[Dataset records Boundary: Start]
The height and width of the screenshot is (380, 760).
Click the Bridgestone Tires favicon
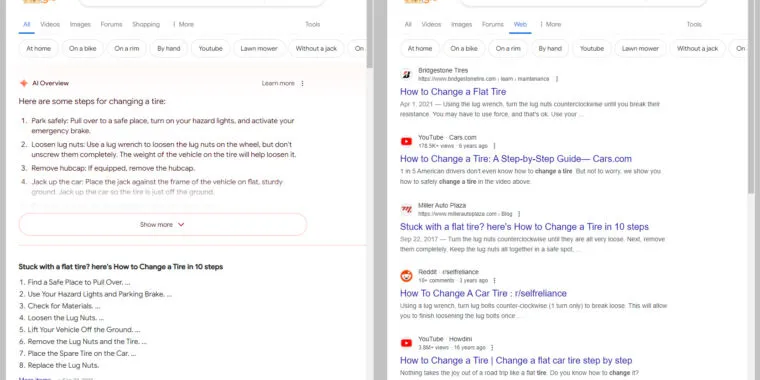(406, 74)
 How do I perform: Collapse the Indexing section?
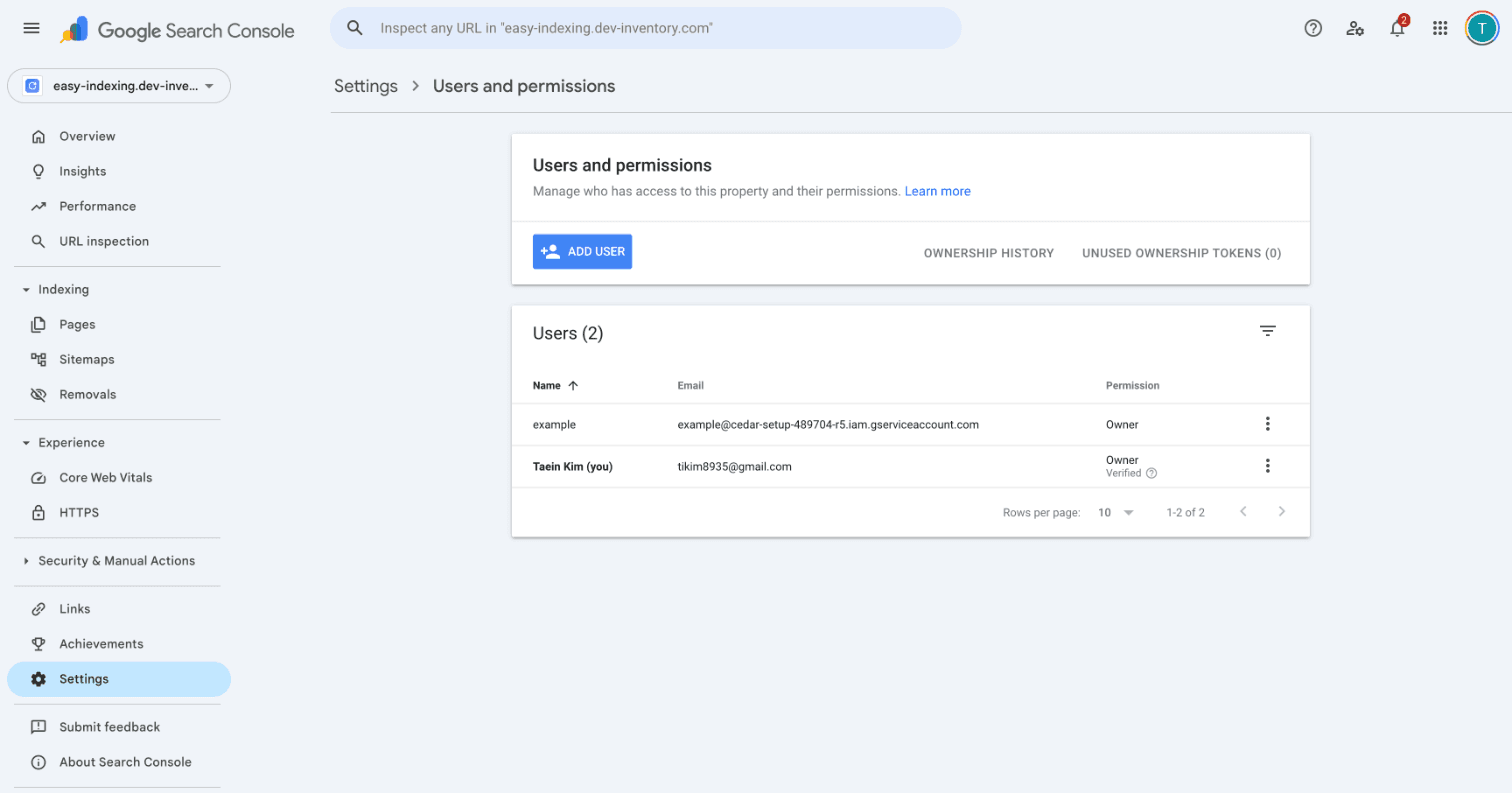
[Dataset records Boundary: End]
[Dataset records Boundary: Start]
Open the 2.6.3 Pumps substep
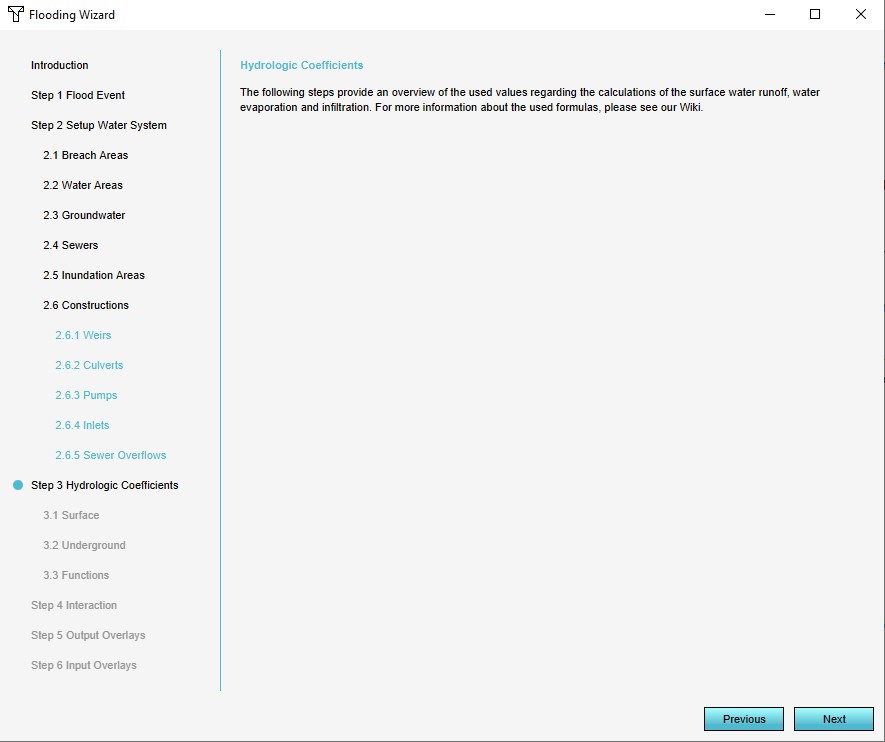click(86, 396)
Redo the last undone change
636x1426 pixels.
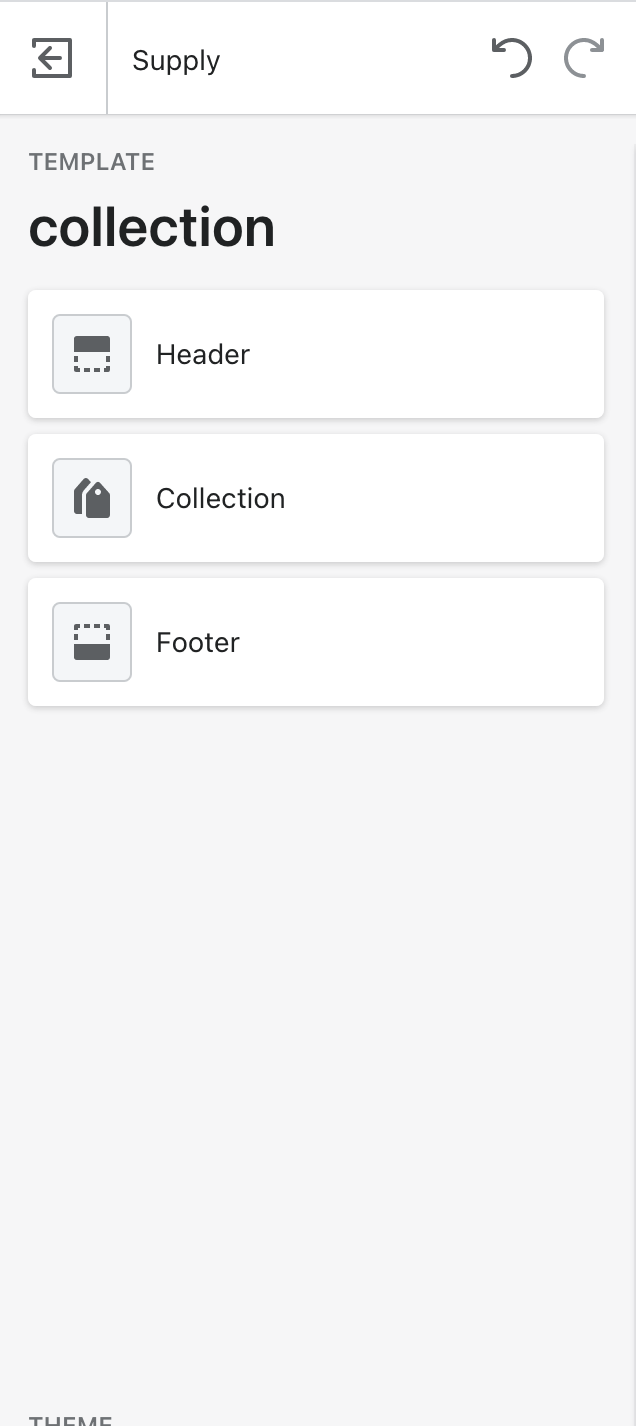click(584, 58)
[Dataset records Boundary: End]
[Activity]
Transcribe the lines above exactly, beginning at the one with "The height and" and ending at the one with "How do I perform: Collapse". Include both; exclude the pictures.

[Solution]
The height and width of the screenshot is (380, 760).
Click the Bridgestone Tires favicon
(406, 74)
 How do I perform: Collapse the Indexing section?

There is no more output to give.